As geopolitical shocks expose the fragility of India’s fertiliser supply chains, a quiet revolution in biological agriculture offers a compelling answer — not just for this season, but for generations of farmers to come.
India’s strategic conversation is dominated by energy security, defence preparedness and digital sovereignty. Fertilisers rarely command the same urgency. They should. The agricultural inputs that feed 1.4 billion people are sourced, to an alarming degree, from some of the world’s most unstable shipping corridors.
The numbers tell an unambiguous story. India is the world’s largest importer of Di-Ammonium Phosphate (DAP). Nearly 90 per cent of its potash requirement is sourced from abroad. Key suppliers — Saudi Arabia, Jordan and Morocco — route their shipments largely through the Red Sea and the Strait of Hormuz. When those corridors are disrupted, the consequences are not abstract geopolitical inconveniences. They translate into seed-bed shortages, price spikes and direct income losses for tens of millions of smallholder farmers.
Recent disruptions along these routes have already forced India to confront this reality. In the first seven months of the current financial year, fertiliser imports jumped nearly 70 per cent year-on-year. Total imports are now projected to reach 22.3 million tonnes — a 41 per cent increase over the previous year. Urea imports surged by 120 per cent; DAP imports rose 94 per cent. DAP was trading at $554 per tonne in September 2025, with further price pressure expected if maritime instability persists.
The fiscal cost is equally striking. India’s fertiliser subsidy bill has reached ₹1.83 lakh crore. The country is not reducing its import dependency season by season. It is deepening it.
Efficiency Crisis Beneath the Import Crisis
Import dependence is, however, only one dimension of the problem. Equally troubling is how inefficiently India uses the fertilisers it already applies.
India’s NPK application ratio has deteriorated to approximately 10:9:4 — a severe imbalance when measured against the agronomic benchmark of 4:2:1. This distortion is not merely a scientific footnote. It has real and compounding consequences for soils, waterways and farm economics.
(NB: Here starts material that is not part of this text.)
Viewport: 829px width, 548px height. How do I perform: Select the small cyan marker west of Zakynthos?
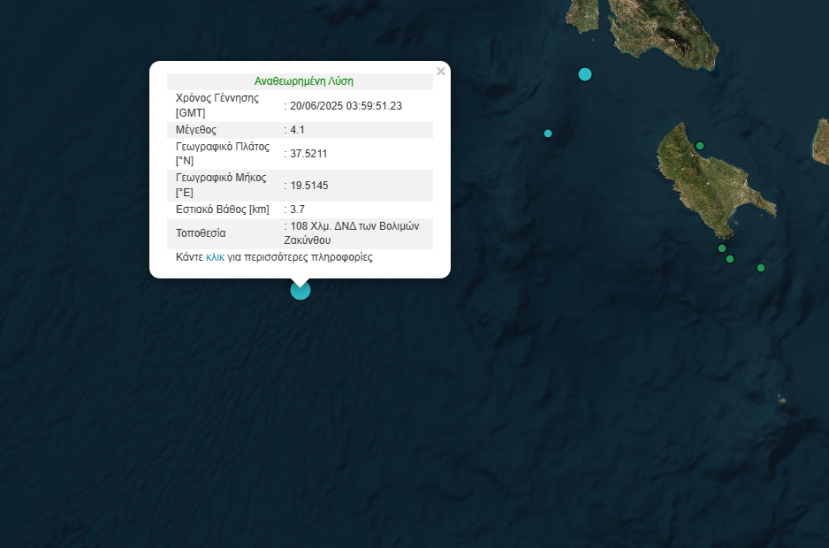(548, 133)
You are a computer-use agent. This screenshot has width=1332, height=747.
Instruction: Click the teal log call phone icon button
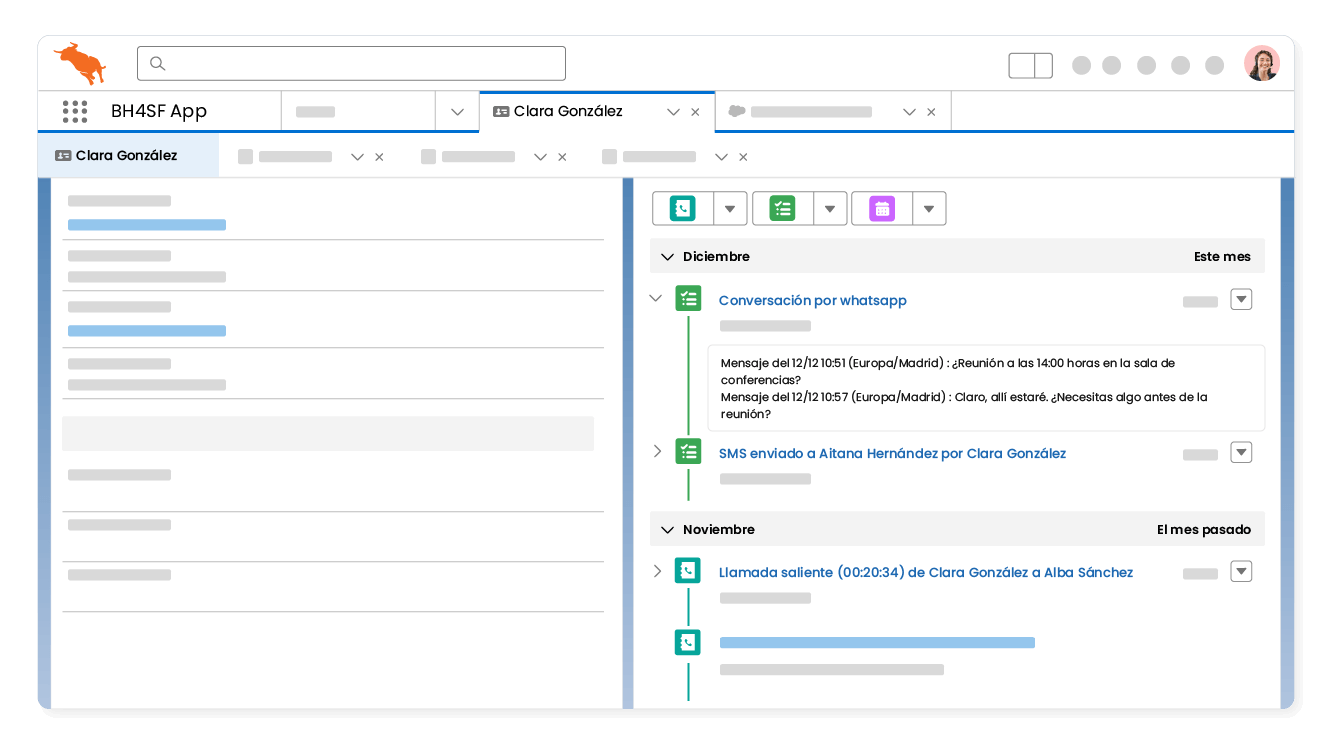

A significant fraction of applied fertiliser nutrients are never absorbed by crops. They are lost through volatilisation, denitrification, leaching and runoff. Each kilogram lost to inefficiency represents a direct transfer of value away from farmers — and a cost borne ultimately by public finances through the subsidy mechanism.
Decades of heavy chemical inputs have also depleted soil organic carbon and diminished microbial diversity — the very biological infrastructure that enables efficient nutrient cycling. The paradox is pointed: more fertiliser is being applied, yet less of it is reaching the crop.
Simply importing more will not resolve this structural dysfunction. The solution demands a fundamentally different approach.